Gradually more European people came to visit Inuit villages
or stayed to show that the Canadians or the United States government ruled
the Arctic. In the late 1700's, Protestant missionaries came and converted
many Inuit people to Christianity.
These missionaries also gave people lots of iron tools like sewing needles
and knives that were very useful to them. Some Inuit people began to trade furs
to European traders in exchange for steel knives and other tools, and for
food.
Here's a very old movie about the Inuit called Nanook
of the North. Because it was made in the 1920's, it has some racist ideas,
and the movie got some things wrong, but you can more or less see how the
Inuit did things at that time. The movie's almost two hours long, though.

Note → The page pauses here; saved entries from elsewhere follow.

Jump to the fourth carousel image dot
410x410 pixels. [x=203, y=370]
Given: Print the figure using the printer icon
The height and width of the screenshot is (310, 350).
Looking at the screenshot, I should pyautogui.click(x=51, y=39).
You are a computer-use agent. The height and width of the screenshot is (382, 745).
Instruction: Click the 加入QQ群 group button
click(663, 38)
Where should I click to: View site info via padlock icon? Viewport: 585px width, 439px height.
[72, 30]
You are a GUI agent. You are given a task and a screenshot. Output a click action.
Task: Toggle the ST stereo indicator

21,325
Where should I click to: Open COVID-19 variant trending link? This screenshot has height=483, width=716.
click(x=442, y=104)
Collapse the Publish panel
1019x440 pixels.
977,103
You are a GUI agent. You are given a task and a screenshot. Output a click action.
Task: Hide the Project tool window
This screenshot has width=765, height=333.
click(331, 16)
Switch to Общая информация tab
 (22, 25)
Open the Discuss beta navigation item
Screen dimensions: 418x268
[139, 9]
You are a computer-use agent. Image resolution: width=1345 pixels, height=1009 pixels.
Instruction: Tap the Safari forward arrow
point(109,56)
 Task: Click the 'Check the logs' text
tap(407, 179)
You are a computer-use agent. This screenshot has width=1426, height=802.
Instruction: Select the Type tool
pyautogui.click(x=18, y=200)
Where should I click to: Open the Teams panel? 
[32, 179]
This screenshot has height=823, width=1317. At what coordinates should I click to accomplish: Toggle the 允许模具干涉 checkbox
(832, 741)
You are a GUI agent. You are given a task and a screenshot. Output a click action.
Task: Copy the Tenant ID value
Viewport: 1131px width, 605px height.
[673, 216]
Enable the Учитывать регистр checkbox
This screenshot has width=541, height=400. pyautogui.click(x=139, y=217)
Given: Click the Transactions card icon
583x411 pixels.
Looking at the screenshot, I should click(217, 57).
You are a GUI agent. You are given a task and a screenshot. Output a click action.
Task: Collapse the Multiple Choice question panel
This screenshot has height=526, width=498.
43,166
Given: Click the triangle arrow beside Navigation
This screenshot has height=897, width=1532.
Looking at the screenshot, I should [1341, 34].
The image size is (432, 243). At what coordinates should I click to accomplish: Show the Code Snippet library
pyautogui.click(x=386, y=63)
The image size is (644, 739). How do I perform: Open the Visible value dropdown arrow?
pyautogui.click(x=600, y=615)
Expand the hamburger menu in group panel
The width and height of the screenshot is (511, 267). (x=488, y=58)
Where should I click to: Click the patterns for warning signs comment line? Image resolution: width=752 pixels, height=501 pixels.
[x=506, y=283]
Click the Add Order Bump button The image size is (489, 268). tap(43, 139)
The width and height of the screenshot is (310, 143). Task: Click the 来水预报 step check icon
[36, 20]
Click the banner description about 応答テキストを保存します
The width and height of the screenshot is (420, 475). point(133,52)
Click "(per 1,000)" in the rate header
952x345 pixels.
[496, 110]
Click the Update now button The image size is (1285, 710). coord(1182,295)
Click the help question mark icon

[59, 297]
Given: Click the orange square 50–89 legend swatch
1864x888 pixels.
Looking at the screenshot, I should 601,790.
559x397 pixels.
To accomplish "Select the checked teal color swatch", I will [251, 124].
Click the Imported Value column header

Inuit people in 1947 or 1948
About 1940, Canadian people had developed good enough
airplanes and helicopters to be able to visit Inuit territory even in the
wintertime. The Canadians began to interfere more with the lives of Inuit
people, forcing their kids to go away to boarding school to learn Canadian
ways of doing things, and forcing grown-up Inuits to settle down in towns
instead of being nomads. At
the same time, Canadian doctors and nurses saved many babies and children
who would have died, and so there got to be many more people living in Inuit
territory than there had been before. There were too many to feed by traditional
hunting and gathering and fishing.
Many Inuit became poor and angry.
But in the 1960's kids in the boarding schools made friends
and decided to fight for better treatment for their people. When they grew
up, they went back to their families and insisted that Inuit people should
be treated by Inuit doctors and nurses, and have Inuit policemen and governors
in their towns.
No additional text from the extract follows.